Satisfaire les besoins psychosociaux et de réalisation : je travaille, donc je suis.

Avant la crise économique de 1973, les emplois étaient relativement sécurisés. En construisant sa carrière au sein de la même entreprise, les salariés avaient les moyens de créer des liens sociaux, d’intégrer le rythme du collectif de travail, de se distinguer les uns des autres et de gravir les échelons hiérarchiques. Malgré ces conditions « idylliques », Jean Rousselet faisait apparaître qu’à la fin des années 60, 98 % des jeunes et 95 % des adultes n’adhéraient plus à la valeur du travail[9]. Les besoins d’appartenance et d’estime étant satisfaits, le travail était considéré comme une contrainte et un simple moyen de gagner sa vie. Aspirant à se réaliser, les tenants de la critique artiste revendiquaient la réduction du temps de travail.

La « crise » provoquée par le choc pétrolier de 1973 mit fin à ces revendications. Même si la peur du chômage est un instrument efficace pour motiver un salarié à travailler toujours plus, l’utilisation exclusive de cette stratégie inhibe la prise d’initiatives. Au début des années 80, pour inciter et motiver les cadres et les classes moyennes à s’investir toujours plus au service de l’intérêt des entreprises, les agences de conseils en management ont couplé les besoins d’appartenance, d’estime et de réalisation avec le temps libre. Ce couplage a permis de développer des stratégies différenciées en fonction des besoins et du public.

  • Inciter les salariés à satisfaire leur besoin d’appartenance en travaillant plus.
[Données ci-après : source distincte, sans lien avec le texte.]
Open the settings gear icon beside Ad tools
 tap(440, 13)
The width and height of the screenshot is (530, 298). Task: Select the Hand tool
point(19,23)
Satisfaire le besoin d’appartenance est indispensable à l’équilibre psychologique d’un individu. Si l’on met de côté la dimension économique, durant la vie active, l’entreprise est le principal lieu de socialisation et d’intégration sociale. L’appartenance à une entreprise donne au salarié les moyens de se socialiser, d’intégrer le rythme d’un collectif de travail, de trouver sa place dans la société et de structurer son identité. Elle lui procure également les moyens de s’exprimer, d’être écouté et soutenu, d’avoir une place et un rôle à jouer et de recevoir la preuve de sa propre existence. Avant la fermeture du site de production de Levi’s à La Bassée, les salariés étaient fiers d’appartenir à cette entreprise qui leur procurait un rythme de vie, un lieu de socialisation, un statut, une identité et une place dans la société. Lorsque Lévi’s a délocalisé sa production en Turquie en mars 1999, ils ont perdu bien plus qu’un simple revenu. En se retrouvant au chômage, ils n’avaient plus de repères temporels, de liens sociaux et d’identités.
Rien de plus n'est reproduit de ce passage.